Là, madame Cibot jeta sur son futur conseil un singulier regard où toute sa défiance éclata et que Fraisier surprit.

— Je reprends, dit Fraisier. Donc, notre ami Poulain a été mis par vous en rapport avec le vieux monsieur Pillerault, le grand-oncle de madame la comtesse, Popinot, et c’est un de vos titres à mon dévouement. Poulain va voir votre propriétaire (notez ceci !) tous les quinze jours, et il a su tous ces détails par lui. Cet ancien négociant assistait au mariage de son arrière-petit-neveu (car c’est un oncle à succession, il a bien quelque quinze mille francs de rente ; et, depuis vingt-cinq ans, il vit comme un moine, il dépense à peine mille écus par an…), et il a raconté toute l’affaire du mariage à Poulain. Il paraît que ce grabuge a été causé précisément par votre bonhomme de musicien qui a voulu déshonorer, par vengeance, la famille du président. Qui n’entend qu’une cloche n’a qu’un son… Votre malade se dit innocent, mais le monde le regarde comme un monstre…

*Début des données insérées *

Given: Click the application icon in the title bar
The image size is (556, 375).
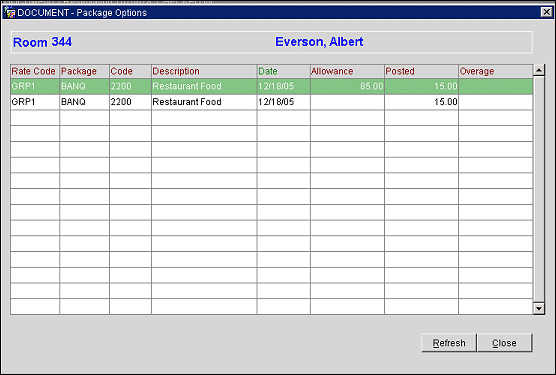Looking at the screenshot, I should [10, 12].
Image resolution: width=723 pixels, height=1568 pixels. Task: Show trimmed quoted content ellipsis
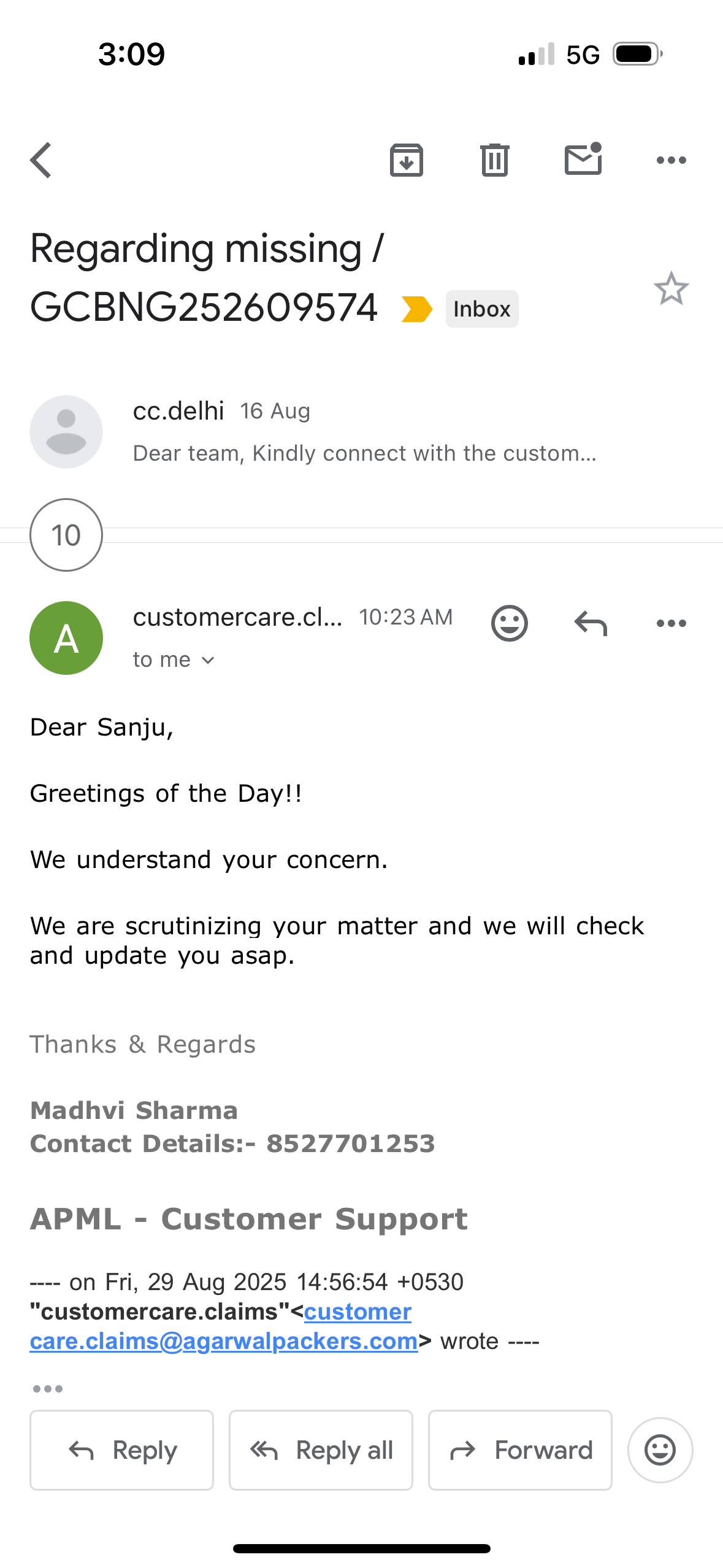(48, 1389)
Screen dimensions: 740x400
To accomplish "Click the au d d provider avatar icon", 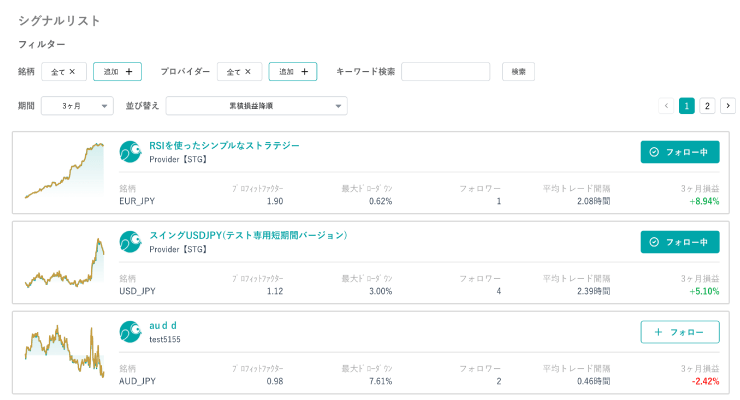I will (129, 332).
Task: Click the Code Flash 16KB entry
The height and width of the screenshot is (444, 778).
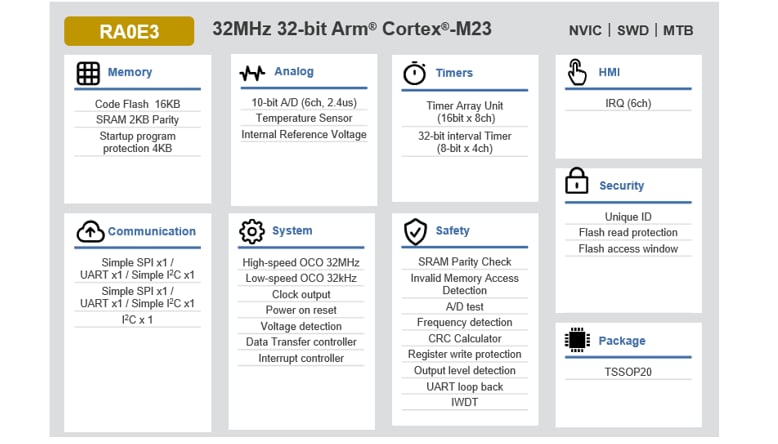Action: tap(138, 104)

— Ça ne m’étonnerait pas qu’il en fût un ! s’écria la Cibot. Figurez-vous que voilà dix ans passés que j’y mets du mien, il le sait, il a mes économies, et il ne veut pas me coucher sur son testament… Non, monsieur, il ne le veut pas, il est têtu, que c’est un vrai mulet… Voilà dix jours que je lui en parle, le mâtin ne bouge pas plus que si c’était un terne. Il ne desserre pas les dents, il me regarde d’un air… Le plus qu’il m’a dit, c’est qu’il me recommanderait à monsieur Schmucke.

— Il compte donc faire un testament en faveur de ce Schmucke ?

— Il lui donnera tout…

— Écoutez, ma chère madame Cibot, il faudrait pour que j’eusse des opinions arrêtées, pour concevoir un plan, que je connusse monsieur Schmucke, que je visse les objets dont se compose la succession, que j’eusse une conférence avec ce Juif de qui vous me parlez ; et, alors, laissez-moi vous diriger…

— Nous verrons, mon bon monsieur Fraisier.

— Comment ! nous verrons, dit Fraisier en jetant un regard de vipère à la Cibot et parlant avec sa voix naturelle. Ah çà ! suis-je ou ne suis-je pas votre conseil ? entendons-nous bien.